It’s November thirteenth and I’ve awoken on a day so warm that my patio door is wide open and the sunlight is streaming onto my bed. I woke up here this morning bathing in the peace and quiet that is unusual for my house of six, stealing moments (ironically) to finish The Book Thief and peeking up occasionally from its pages to observe the silver streak of sea beyond my balcony and the still silhouettes of high-rise apartments on Valencia’s beaches.
It is a perfect morning. Arianna cooked breakfast for her sisters. They’ve played together happily (mostly.)
And I’m up now with a splitting headache and the feeling that I’ve been beaten up, bruised, battered.
By the book.
It intrigued me the moment I picked it up, pulled me in bit by bit and even when I thought that may be I didn’t like it, I began to love it and each character within, every rough edge and curse word, every unsettling moment and act of thievery.
It’s the first time I heard Death tell a tale. At least that I can remember. And if I had to judge Death by his reading here, I’d say I liked him and might possibly invite him to Thanksgiving in a couple weeks. He can come for the turkey.

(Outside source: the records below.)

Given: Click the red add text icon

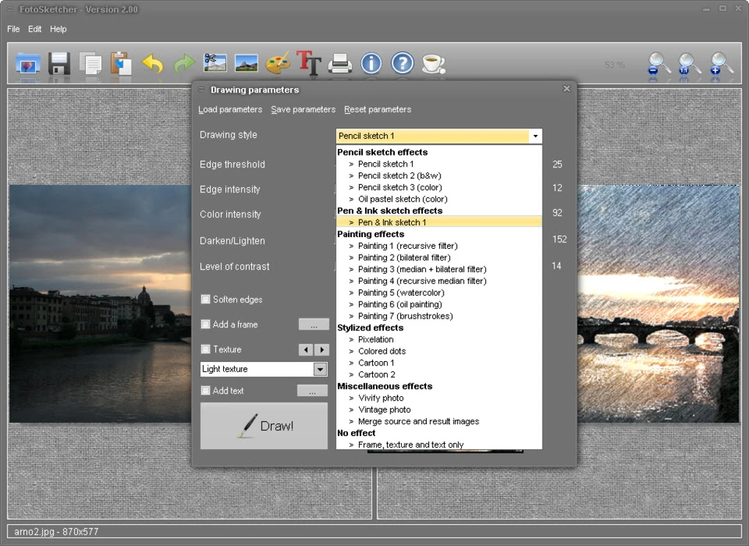Looking at the screenshot, I should click(x=308, y=63).
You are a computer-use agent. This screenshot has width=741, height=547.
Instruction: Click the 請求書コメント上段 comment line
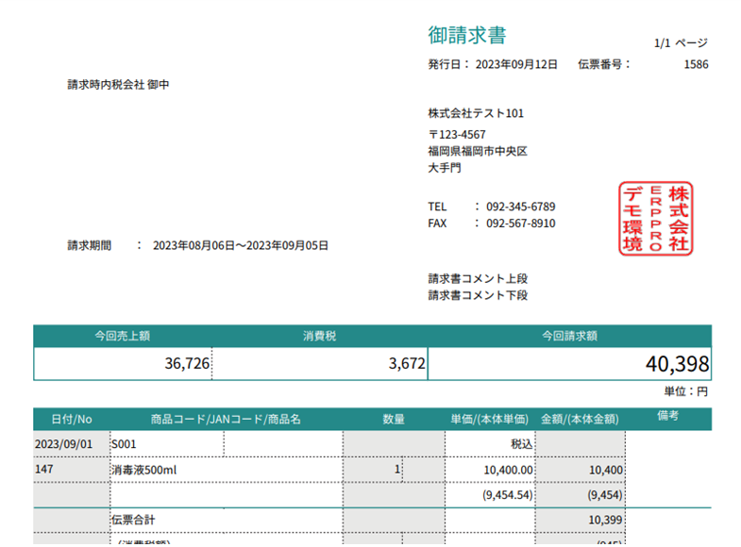478,278
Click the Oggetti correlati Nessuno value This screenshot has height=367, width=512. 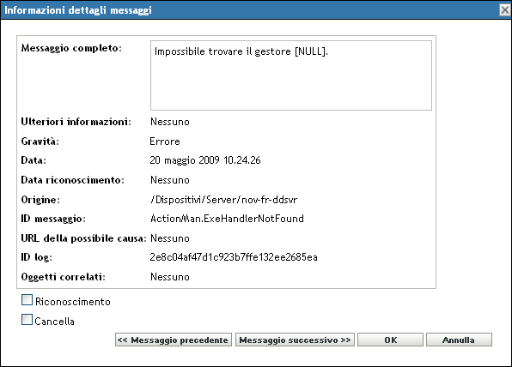170,277
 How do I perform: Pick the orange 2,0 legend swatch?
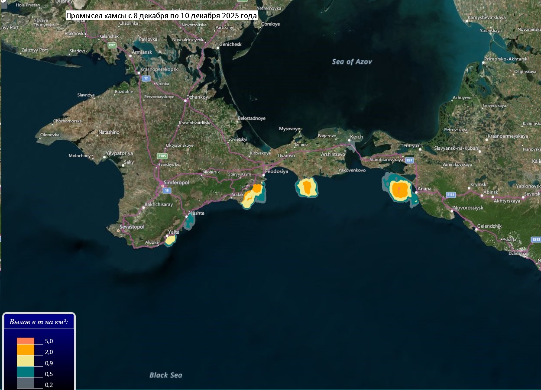[x=26, y=349]
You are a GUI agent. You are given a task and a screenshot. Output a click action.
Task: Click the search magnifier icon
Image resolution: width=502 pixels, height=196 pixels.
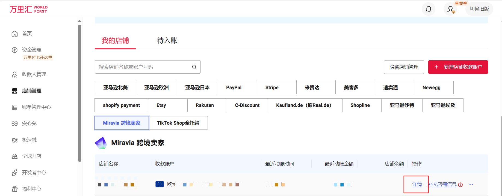(x=194, y=67)
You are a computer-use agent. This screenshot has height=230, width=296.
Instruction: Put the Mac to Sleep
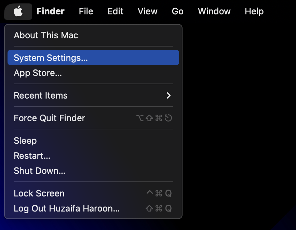[25, 141]
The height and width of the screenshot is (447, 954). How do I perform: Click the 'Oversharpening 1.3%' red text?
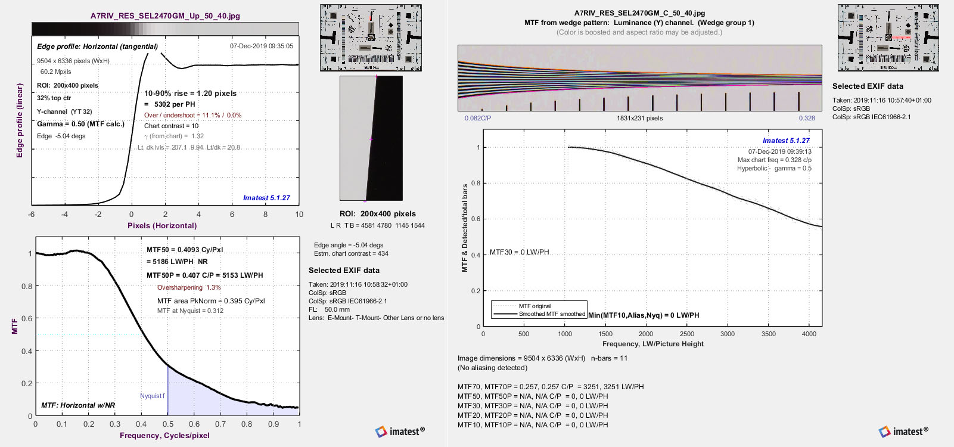click(x=189, y=287)
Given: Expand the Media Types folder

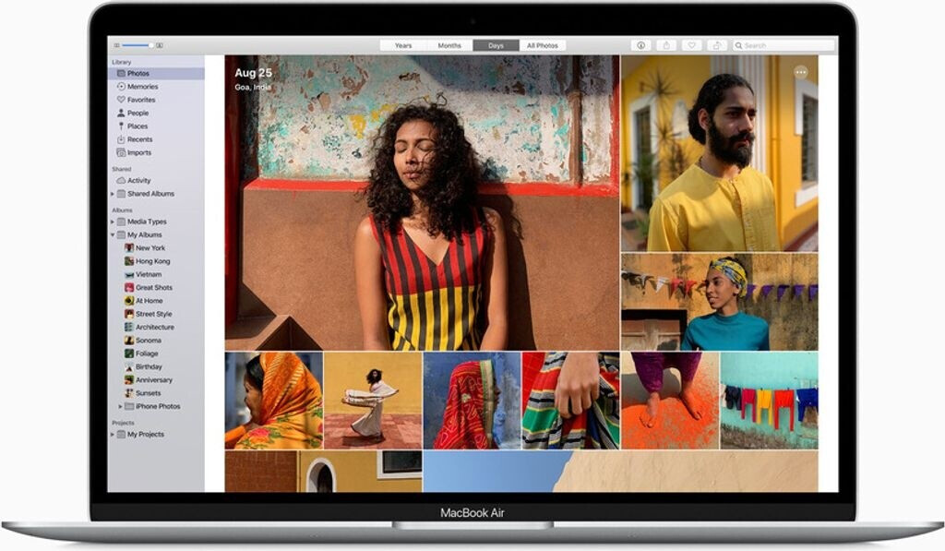Looking at the screenshot, I should tap(113, 222).
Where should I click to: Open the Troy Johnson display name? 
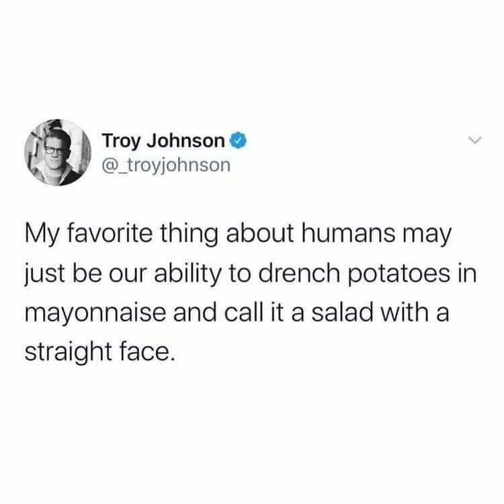pos(163,141)
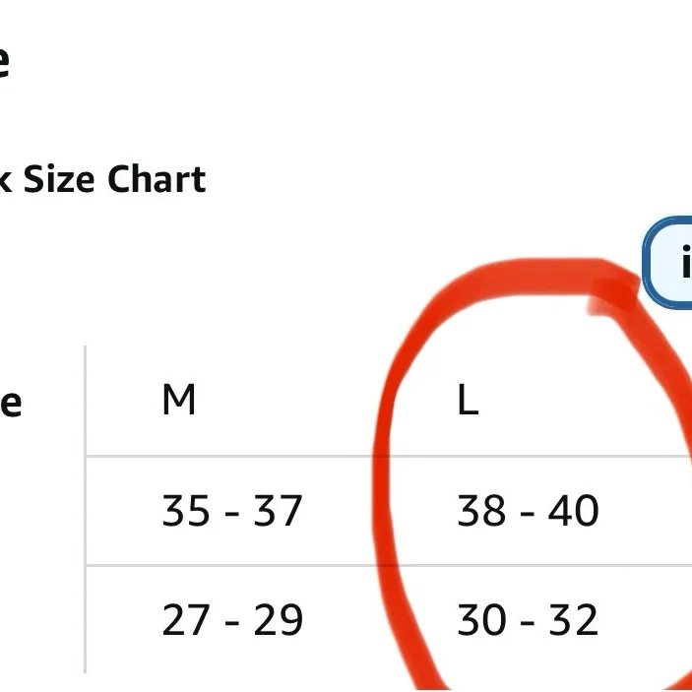This screenshot has width=692, height=692.
Task: Click the number 32 in the bottom row
Action: coord(574,620)
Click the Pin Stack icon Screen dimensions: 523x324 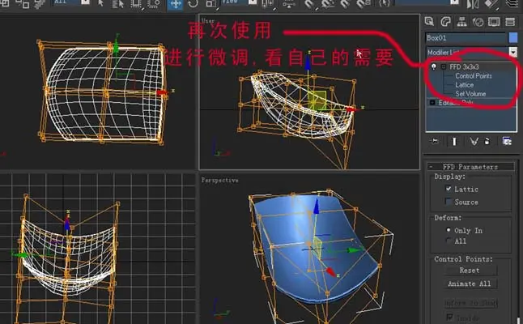point(435,141)
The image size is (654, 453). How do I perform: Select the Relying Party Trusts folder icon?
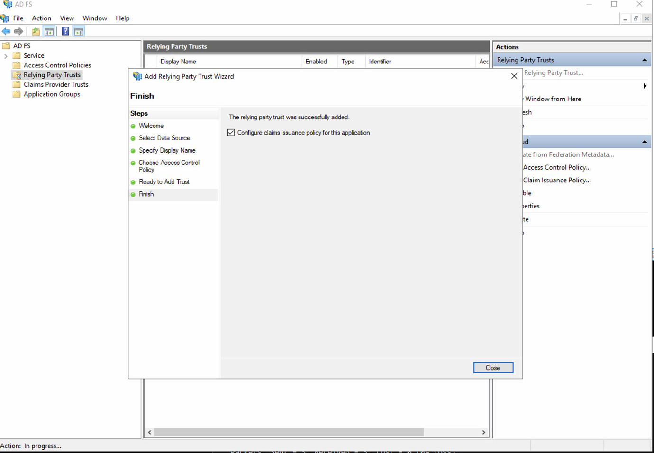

I just took the last swallow of my coffee with four Advil after standing in a daze in my kitchen for the last hour busying myself with dishes and idle chatter.
The hour before I’d been sitting in my Spanish paradise with tears streaming freely down my face while I mourned these rough Germans in this tiny town near Munich who have long since passed if they ever existed. It’s a perspective I haven’t heard much before. A new sad twist to a tragedy that is so much bigger than any of us can actually realize. A story that makes me sad for the world, yet happy to know it. The story and the world.
Death’s last line. “I am haunted by humans.”
I am too. And by this book. Which battered me with words and a story and a truth.
Powerful words. Powerful ideas. This book is one to read and lend and recommend, then read again.